::: Material provided :::
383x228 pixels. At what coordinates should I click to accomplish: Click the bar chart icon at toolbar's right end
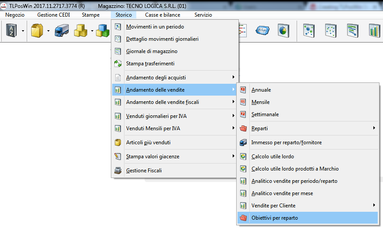[x=374, y=31]
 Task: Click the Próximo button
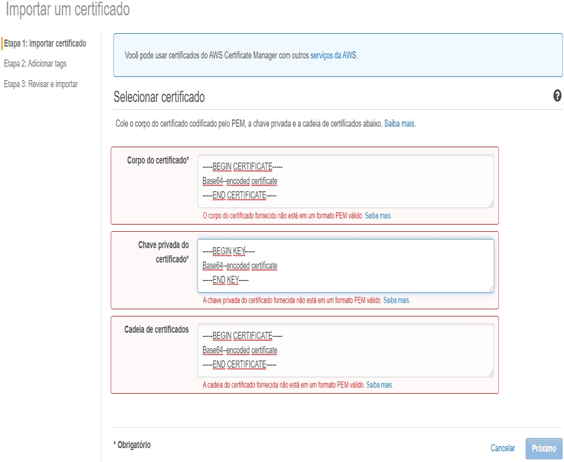pos(544,448)
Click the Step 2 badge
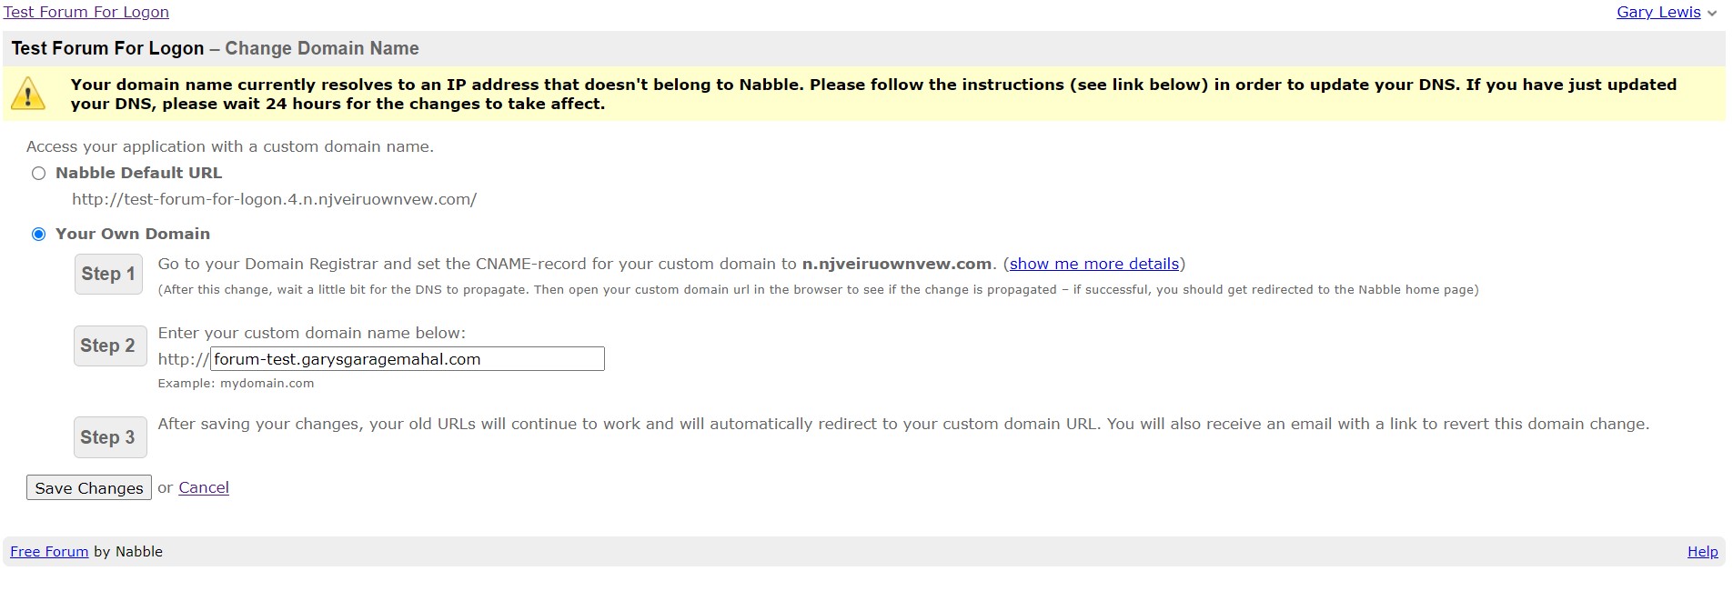The height and width of the screenshot is (601, 1733). (x=108, y=346)
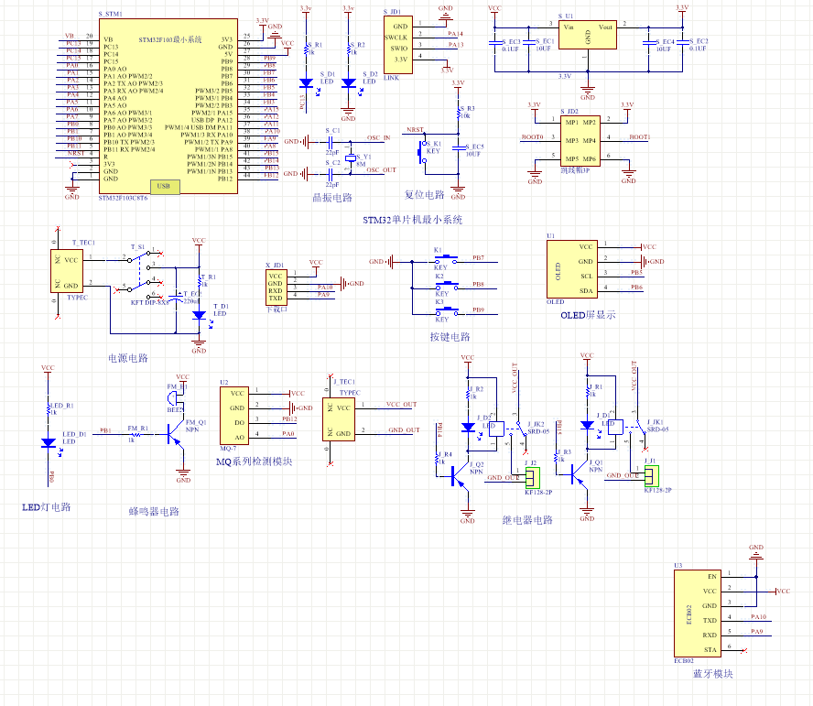
Task: Select the S_JD2 BOOT jumper header
Action: 580,140
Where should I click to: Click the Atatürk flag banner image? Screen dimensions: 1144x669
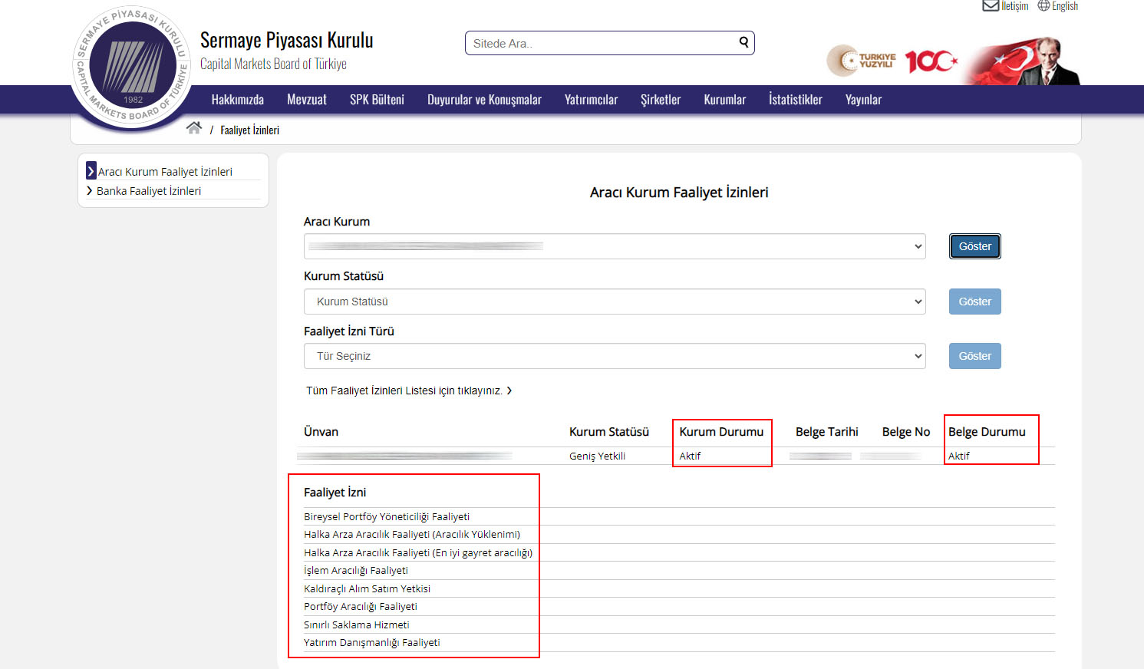[x=1024, y=61]
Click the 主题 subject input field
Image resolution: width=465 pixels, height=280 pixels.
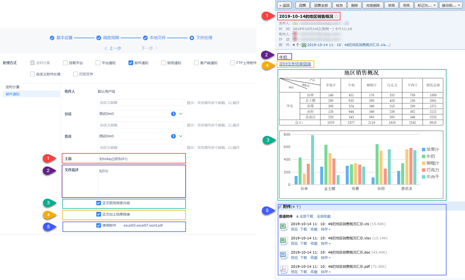[x=141, y=158]
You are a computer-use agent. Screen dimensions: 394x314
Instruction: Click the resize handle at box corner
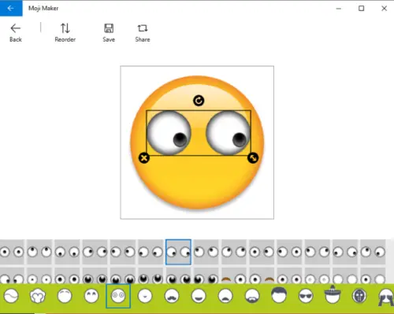[x=253, y=158]

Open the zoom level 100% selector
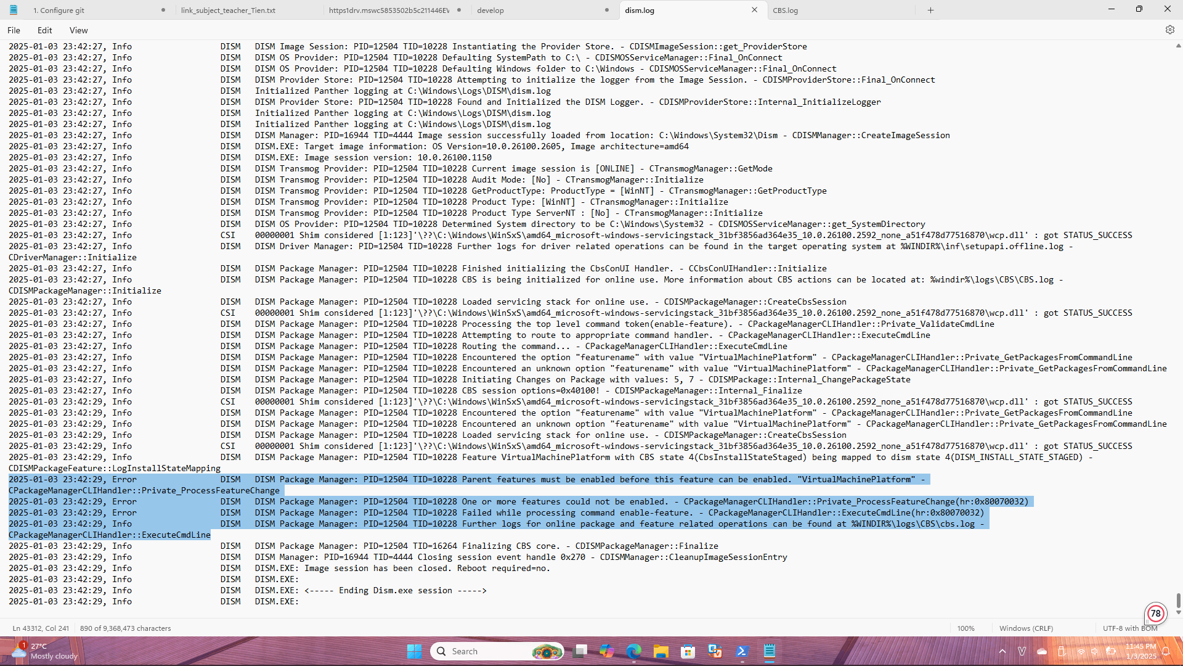(x=966, y=628)
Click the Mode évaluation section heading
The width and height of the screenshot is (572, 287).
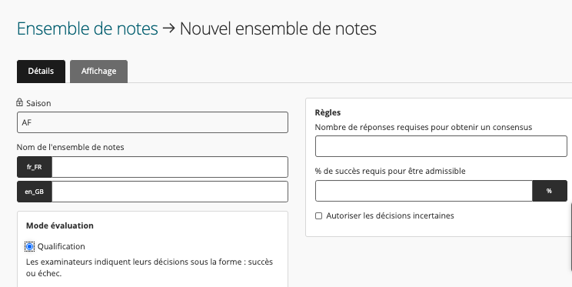60,225
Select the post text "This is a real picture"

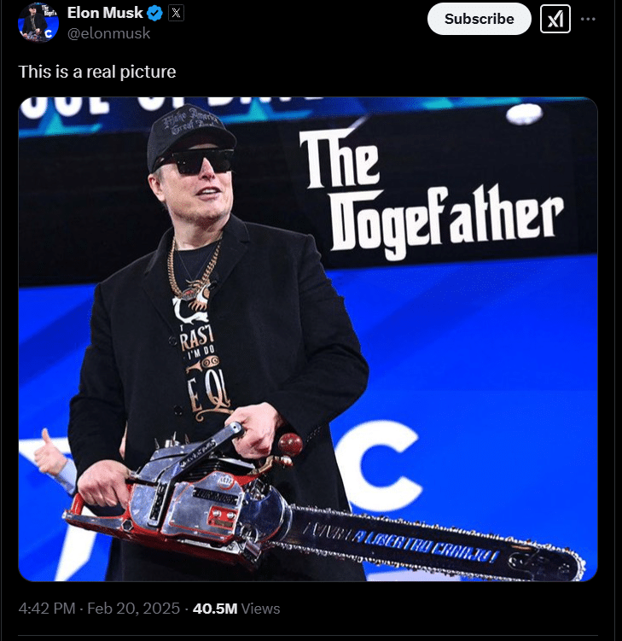[x=97, y=72]
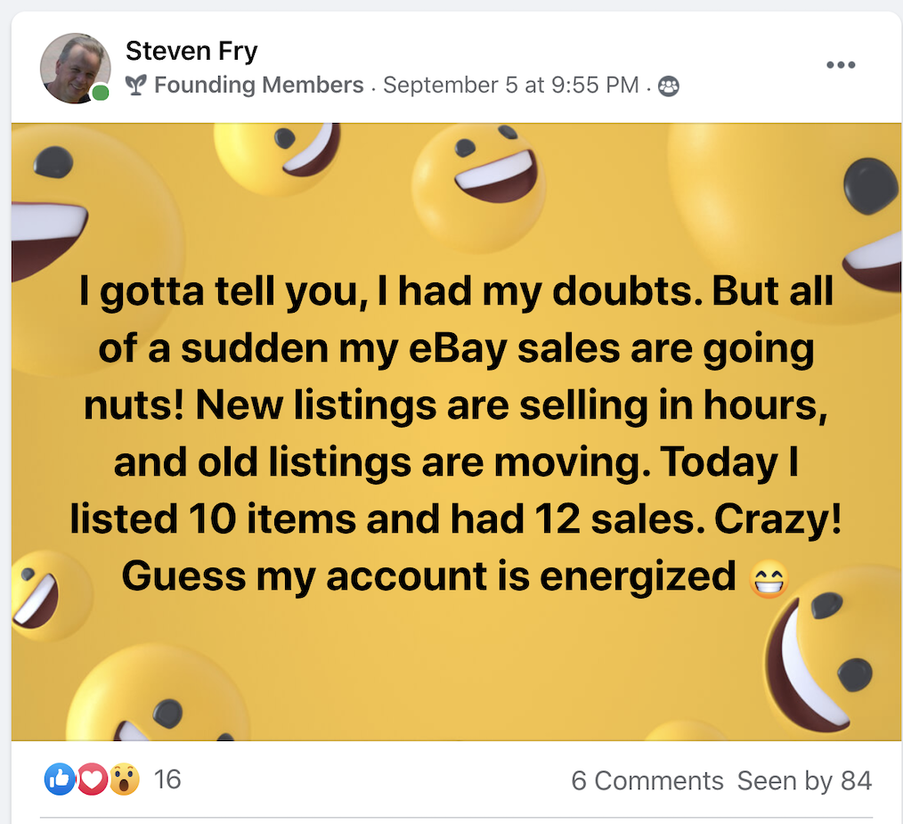Click the Steven Fry name link
Viewport: 903px width, 824px height.
[191, 51]
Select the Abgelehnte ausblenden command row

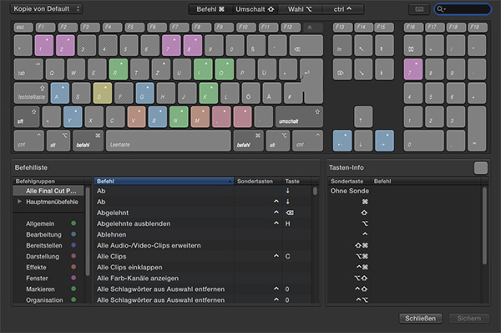[203, 223]
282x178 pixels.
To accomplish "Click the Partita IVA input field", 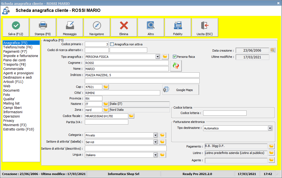I will point(106,122).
:::
■ Challenge
How many lines in the data above contain the string "should"? Case counts, so match only that exact capitalization. Reply with the number alone.

■ Final result
2